***** Data extract *****
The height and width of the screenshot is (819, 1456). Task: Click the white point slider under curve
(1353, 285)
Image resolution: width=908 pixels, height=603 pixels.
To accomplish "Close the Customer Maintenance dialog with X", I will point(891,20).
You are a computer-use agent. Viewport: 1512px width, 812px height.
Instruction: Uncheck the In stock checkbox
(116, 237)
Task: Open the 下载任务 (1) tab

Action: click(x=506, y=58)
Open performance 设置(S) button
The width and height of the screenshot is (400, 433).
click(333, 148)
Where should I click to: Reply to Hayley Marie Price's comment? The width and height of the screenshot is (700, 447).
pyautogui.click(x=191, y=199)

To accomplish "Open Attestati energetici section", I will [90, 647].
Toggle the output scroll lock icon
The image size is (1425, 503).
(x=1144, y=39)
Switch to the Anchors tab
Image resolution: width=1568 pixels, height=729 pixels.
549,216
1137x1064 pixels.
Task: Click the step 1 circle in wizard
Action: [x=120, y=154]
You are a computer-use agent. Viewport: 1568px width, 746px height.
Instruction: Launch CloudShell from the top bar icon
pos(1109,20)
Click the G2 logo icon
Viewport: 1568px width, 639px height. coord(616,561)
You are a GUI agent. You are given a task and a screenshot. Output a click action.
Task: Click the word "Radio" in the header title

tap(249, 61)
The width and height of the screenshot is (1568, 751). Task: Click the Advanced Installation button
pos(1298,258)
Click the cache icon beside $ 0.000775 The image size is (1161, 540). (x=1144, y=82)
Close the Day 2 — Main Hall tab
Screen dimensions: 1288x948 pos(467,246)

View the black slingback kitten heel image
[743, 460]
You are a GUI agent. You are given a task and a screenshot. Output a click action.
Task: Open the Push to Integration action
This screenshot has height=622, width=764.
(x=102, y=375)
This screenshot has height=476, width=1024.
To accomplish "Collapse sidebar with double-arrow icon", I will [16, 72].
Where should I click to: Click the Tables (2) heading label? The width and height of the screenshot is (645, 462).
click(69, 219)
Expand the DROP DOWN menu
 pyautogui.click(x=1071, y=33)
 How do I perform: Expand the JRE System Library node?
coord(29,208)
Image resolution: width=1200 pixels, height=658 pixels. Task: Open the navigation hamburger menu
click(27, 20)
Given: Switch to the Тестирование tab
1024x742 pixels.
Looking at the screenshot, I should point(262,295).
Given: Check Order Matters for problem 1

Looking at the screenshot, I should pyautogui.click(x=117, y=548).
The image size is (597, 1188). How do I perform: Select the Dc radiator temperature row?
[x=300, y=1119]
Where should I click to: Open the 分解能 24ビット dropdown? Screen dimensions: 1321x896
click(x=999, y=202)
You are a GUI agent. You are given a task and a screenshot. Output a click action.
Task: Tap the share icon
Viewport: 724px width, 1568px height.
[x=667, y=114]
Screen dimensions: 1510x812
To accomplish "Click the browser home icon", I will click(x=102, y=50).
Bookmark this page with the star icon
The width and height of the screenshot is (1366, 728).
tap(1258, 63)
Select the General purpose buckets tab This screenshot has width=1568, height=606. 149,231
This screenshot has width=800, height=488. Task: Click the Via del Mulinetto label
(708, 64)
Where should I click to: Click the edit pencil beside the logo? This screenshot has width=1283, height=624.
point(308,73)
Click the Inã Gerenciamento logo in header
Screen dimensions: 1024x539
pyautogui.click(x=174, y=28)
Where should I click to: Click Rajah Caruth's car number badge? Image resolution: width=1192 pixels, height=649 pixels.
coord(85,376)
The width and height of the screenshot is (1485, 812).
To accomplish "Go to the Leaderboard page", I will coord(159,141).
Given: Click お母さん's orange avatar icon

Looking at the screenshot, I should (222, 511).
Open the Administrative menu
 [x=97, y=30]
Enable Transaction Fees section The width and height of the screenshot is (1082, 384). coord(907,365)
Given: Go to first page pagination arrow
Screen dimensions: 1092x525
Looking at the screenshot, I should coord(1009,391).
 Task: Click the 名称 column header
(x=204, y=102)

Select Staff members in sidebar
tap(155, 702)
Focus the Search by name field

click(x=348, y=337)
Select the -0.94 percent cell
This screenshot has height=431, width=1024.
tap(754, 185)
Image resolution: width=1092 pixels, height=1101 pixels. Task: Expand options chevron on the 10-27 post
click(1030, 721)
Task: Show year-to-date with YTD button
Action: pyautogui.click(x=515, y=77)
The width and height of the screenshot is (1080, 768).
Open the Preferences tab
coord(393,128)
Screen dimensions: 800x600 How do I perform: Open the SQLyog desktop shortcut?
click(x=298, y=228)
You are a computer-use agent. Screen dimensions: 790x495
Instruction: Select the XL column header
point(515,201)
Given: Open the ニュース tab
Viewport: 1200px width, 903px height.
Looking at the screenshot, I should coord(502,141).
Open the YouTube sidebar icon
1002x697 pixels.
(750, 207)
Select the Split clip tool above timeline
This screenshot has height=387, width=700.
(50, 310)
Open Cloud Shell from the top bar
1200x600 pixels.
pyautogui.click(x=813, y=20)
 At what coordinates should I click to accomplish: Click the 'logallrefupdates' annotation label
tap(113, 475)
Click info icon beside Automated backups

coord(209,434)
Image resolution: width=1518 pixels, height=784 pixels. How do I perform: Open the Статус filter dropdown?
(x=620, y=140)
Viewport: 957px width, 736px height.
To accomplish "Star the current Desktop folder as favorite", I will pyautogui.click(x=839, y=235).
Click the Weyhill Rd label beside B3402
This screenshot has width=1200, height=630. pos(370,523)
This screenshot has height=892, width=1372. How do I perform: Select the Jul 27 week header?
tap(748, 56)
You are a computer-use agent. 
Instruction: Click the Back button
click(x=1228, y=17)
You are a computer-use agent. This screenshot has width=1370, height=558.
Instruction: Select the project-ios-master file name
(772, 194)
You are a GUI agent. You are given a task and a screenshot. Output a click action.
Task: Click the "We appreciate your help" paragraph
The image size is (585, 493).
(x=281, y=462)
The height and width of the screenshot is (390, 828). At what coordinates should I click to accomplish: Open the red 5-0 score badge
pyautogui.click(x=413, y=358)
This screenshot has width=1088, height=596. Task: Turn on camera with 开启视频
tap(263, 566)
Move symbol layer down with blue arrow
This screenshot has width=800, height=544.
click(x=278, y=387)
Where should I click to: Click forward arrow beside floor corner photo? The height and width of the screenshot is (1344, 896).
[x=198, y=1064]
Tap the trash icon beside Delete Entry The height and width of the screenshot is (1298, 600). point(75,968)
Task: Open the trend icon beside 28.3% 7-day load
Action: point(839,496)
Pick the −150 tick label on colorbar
*****
Give back the whole listing exactly as it reads.

Task result:
The height and width of the screenshot is (819, 1456). Task: Click the white point slider under curve
(1353, 285)
Image resolution: width=908 pixels, height=603 pixels.
To accomplish "Close the Customer Maintenance dialog with X", I will point(891,20).
You are a computer-use agent. Viewport: 1512px width, 812px height.
Instruction: Uncheck the In stock checkbox
(116, 237)
Task: Open the 下载任务 (1) tab

Action: click(x=506, y=58)
Open performance 设置(S) button
The width and height of the screenshot is (400, 433).
click(333, 148)
Where should I click to: Reply to Hayley Marie Price's comment? The width and height of the screenshot is (700, 447).
pyautogui.click(x=191, y=199)

To accomplish "Open Attestati energetici section", I will [90, 647].
Toggle the output scroll lock icon
The image size is (1425, 503).
(x=1144, y=39)
Switch to the Anchors tab
Image resolution: width=1568 pixels, height=729 pixels.
549,216
1137x1064 pixels.
Task: Click the step 1 circle in wizard
Action: [x=120, y=154]
You are a computer-use agent. Viewport: 1568px width, 746px height.
Instruction: Launch CloudShell from the top bar icon
pos(1109,20)
Click the G2 logo icon
Viewport: 1568px width, 639px height. coord(616,561)
You are a GUI agent. You are given a task and a screenshot. Output a click action.
Task: Click the word "Radio" in the header title

tap(249, 61)
The width and height of the screenshot is (1568, 751). Task: Click the Advanced Installation button
pos(1298,258)
Click the cache icon beside $ 0.000775 The image size is (1161, 540). (x=1144, y=82)
Close the Day 2 — Main Hall tab
Screen dimensions: 1288x948 pos(467,246)

View the black slingback kitten heel image
[743, 460]
You are a GUI agent. You are given a task and a screenshot. Output a click action.
Task: Open the Push to Integration action
This screenshot has height=622, width=764.
(x=102, y=375)
This screenshot has height=476, width=1024.
To accomplish "Collapse sidebar with double-arrow icon", I will [16, 72].
Where should I click to: Click the Tables (2) heading label? The width and height of the screenshot is (645, 462).
click(69, 219)
Expand the DROP DOWN menu
 pyautogui.click(x=1071, y=33)
 How do I perform: Expand the JRE System Library node?
coord(29,208)
Image resolution: width=1200 pixels, height=658 pixels. Task: Open the navigation hamburger menu
click(27, 20)
Given: Switch to the Тестирование tab
1024x742 pixels.
Looking at the screenshot, I should point(262,295).
Given: Check Order Matters for problem 1

Looking at the screenshot, I should pyautogui.click(x=117, y=548).
The image size is (597, 1188). How do I perform: Select the Dc radiator temperature row?
[x=300, y=1119]
Where should I click to: Open the 分解能 24ビット dropdown? Screen dimensions: 1321x896
click(x=999, y=202)
You are a GUI agent. You are given a task and a screenshot. Output a click action.
Task: Tap the share icon
Viewport: 724px width, 1568px height.
[x=667, y=114]
Screen dimensions: 1510x812
To accomplish "Click the browser home icon", I will click(x=102, y=50).
Bookmark this page with the star icon
The width and height of the screenshot is (1366, 728).
tap(1258, 63)
Select the General purpose buckets tab This screenshot has width=1568, height=606. 149,231
This screenshot has width=800, height=488. Task: Click the Via del Mulinetto label
(708, 64)
Where should I click to: Click the edit pencil beside the logo? This screenshot has width=1283, height=624.
point(308,73)
Click the Inã Gerenciamento logo in header
Screen dimensions: 1024x539
pyautogui.click(x=174, y=28)
Where should I click to: Click Rajah Caruth's car number badge? Image resolution: width=1192 pixels, height=649 pixels.
coord(85,376)
The width and height of the screenshot is (1485, 812).
To accomplish "Go to the Leaderboard page", I will coord(159,141).
Given: Click お母さん's orange avatar icon

Looking at the screenshot, I should (222, 511).
Open the Administrative menu
 [x=97, y=30]
Enable Transaction Fees section The width and height of the screenshot is (1082, 384). coord(907,365)
Given: Go to first page pagination arrow
Screen dimensions: 1092x525
Looking at the screenshot, I should coord(1009,391).
 Task: Click the 名称 column header
(x=204, y=102)

Select Staff members in sidebar
tap(155, 702)
Focus the Search by name field

click(x=348, y=337)
Select the -0.94 percent cell
This screenshot has height=431, width=1024.
tap(754, 185)
Image resolution: width=1092 pixels, height=1101 pixels. Task: Expand options chevron on the 10-27 post
click(1030, 721)
Task: Show year-to-date with YTD button
Action: pyautogui.click(x=515, y=77)
The width and height of the screenshot is (1080, 768).
Open the Preferences tab
coord(393,128)
Screen dimensions: 800x600 How do I perform: Open the SQLyog desktop shortcut?
click(x=298, y=228)
You are a computer-use agent. Screen dimensions: 790x495
Instruction: Select the XL column header
point(515,201)
Given: Open the ニュース tab
Viewport: 1200px width, 903px height.
Looking at the screenshot, I should coord(502,141).
Open the YouTube sidebar icon
1002x697 pixels.
(750, 207)
Select the Split clip tool above timeline
This screenshot has height=387, width=700.
(50, 310)
Open Cloud Shell from the top bar
1200x600 pixels.
pyautogui.click(x=813, y=20)
 At what coordinates should I click to accomplish: Click the 'logallrefupdates' annotation label
tap(113, 475)
Click info icon beside Automated backups

coord(209,434)
Image resolution: width=1518 pixels, height=784 pixels. How do I perform: Open the Статус filter dropdown?
(x=620, y=140)
Viewport: 957px width, 736px height.
To accomplish "Star the current Desktop folder as favorite", I will pyautogui.click(x=839, y=235).
Click the Weyhill Rd label beside B3402
This screenshot has width=1200, height=630. pos(370,523)
This screenshot has height=892, width=1372. How do I perform: Select the Jul 27 week header?
tap(748, 56)
You are a computer-use agent. 
Instruction: Click the Back button
click(x=1228, y=17)
You are a computer-use agent. This screenshot has width=1370, height=558.
Instruction: Select the project-ios-master file name
(772, 194)
You are a GUI agent. You are given a task and a screenshot. Output a click action.
Task: Click the "We appreciate your help" paragraph
The image size is (585, 493).
(x=281, y=462)
The height and width of the screenshot is (390, 828). At what coordinates should I click to accomplish: Open the red 5-0 score badge
pyautogui.click(x=413, y=358)
This screenshot has width=1088, height=596. Task: Turn on camera with 开启视频
tap(263, 566)
Move symbol layer down with blue arrow
This screenshot has width=800, height=544.
click(x=278, y=387)
Where should I click to: Click forward arrow beside floor corner photo? The height and width of the screenshot is (1344, 896).
[x=198, y=1064]
Tap the trash icon beside Delete Entry The height and width of the screenshot is (1298, 600). point(75,968)
Task: Open the trend icon beside 28.3% 7-day load
Action: point(839,496)
Pick the −150 tick label on colorbar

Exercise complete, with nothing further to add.